# Recorded data

— START —

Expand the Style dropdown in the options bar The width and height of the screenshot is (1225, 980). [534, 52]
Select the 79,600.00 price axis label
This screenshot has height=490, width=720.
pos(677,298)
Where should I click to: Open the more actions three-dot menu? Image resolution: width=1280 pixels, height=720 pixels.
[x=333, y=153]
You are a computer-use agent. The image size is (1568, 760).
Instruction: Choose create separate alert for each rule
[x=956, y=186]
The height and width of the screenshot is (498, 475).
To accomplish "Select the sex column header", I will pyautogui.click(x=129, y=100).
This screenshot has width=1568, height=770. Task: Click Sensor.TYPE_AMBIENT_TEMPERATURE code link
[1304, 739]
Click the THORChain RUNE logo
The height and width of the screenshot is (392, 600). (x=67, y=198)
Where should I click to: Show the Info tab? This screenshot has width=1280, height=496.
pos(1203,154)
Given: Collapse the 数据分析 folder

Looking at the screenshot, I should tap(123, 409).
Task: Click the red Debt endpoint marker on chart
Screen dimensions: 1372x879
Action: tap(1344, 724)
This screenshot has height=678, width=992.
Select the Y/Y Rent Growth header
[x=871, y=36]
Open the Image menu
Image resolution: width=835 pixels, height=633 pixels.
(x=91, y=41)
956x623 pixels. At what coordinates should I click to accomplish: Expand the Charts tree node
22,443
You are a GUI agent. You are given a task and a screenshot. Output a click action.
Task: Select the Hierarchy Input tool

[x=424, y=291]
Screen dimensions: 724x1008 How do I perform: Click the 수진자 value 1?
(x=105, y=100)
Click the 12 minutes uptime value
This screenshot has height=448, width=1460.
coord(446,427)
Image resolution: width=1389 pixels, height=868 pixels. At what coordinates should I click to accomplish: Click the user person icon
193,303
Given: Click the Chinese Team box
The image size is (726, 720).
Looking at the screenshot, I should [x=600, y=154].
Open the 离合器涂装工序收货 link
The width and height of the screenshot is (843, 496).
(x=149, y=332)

— END —

# To do
Turn every line of the records above into a Markdown table with a Row column for its number and a Text column for the line itself, skipping blank lines.

# Solution to the exercise
| Row | Text |
|---|---|
| 1 | Expand the Style dropdown in the options bar The width and height of the screenshot is (1225, 980). [534, 52] |
| 2 | Select the 79,600.00 price axis label |
| 3 | This screenshot has height=490, width=720. |
| 4 | pos(677,298) |
| 5 | Where should I click to: Open the more actions three-dot menu? Image resolution: width=1280 pixels, height=720 pixels. |
| 6 | [x=333, y=153] |
| 7 | You are a computer-use agent. The image size is (1568, 760). |
| 8 | Instruction: Choose create separate alert for each rule |
| 9 | [x=956, y=186] |
| 10 | The height and width of the screenshot is (498, 475). |
| 11 | To accomplish "Select the sex column header", I will pyautogui.click(x=129, y=100). |
| 12 | This screenshot has width=1568, height=770. Task: Click Sensor.TYPE_AMBIENT_TEMPERATURE code link |
| 13 | [1304, 739] |
| 14 | Click the THORChain RUNE logo |
| 15 | The height and width of the screenshot is (392, 600). (x=67, y=198) |
| 16 | Where should I click to: Show the Info tab? This screenshot has width=1280, height=496. |
| 17 | pos(1203,154) |
| 18 | Given: Collapse the 数据分析 folder |
| 19 | Looking at the screenshot, I should tap(123, 409). |
| 20 | Task: Click the red Debt endpoint marker on chart |
| 21 | Screen dimensions: 1372x879 |
| 22 | Action: tap(1344, 724) |
| 23 | This screenshot has height=678, width=992. |
| 24 | Select the Y/Y Rent Growth header |
| 25 | [x=871, y=36] |
| 26 | Open the Image menu |
| 27 | Image resolution: width=835 pixels, height=633 pixels. |
| 28 | (x=91, y=41) |
| 29 | 956x623 pixels. At what coordinates should I click to accomplish: Expand the Charts tree node |
| 30 | 22,443 |
| 31 | You are a GUI agent. You are given a task and a screenshot. Output a click action. |
| 32 | Task: Select the Hierarchy Input tool |
| 33 | [x=424, y=291] |
| 34 | Screen dimensions: 724x1008 How do I perform: Click the 수진자 value 1? |
| 35 | (x=105, y=100) |
| 36 | Click the 12 minutes uptime value |
| 37 | This screenshot has height=448, width=1460. |
| 38 | coord(446,427) |
| 39 | Image resolution: width=1389 pixels, height=868 pixels. At what coordinates should I click to accomplish: Click the user person icon |
| 40 | 193,303 |
| 41 | Given: Click the Chinese Team box |
| 42 | The image size is (726, 720). |
| 43 | Looking at the screenshot, I should [x=600, y=154]. |
| 44 | Open the 离合器涂装工序收货 link |
| 45 | The width and height of the screenshot is (843, 496). |
| 46 | (x=149, y=332) |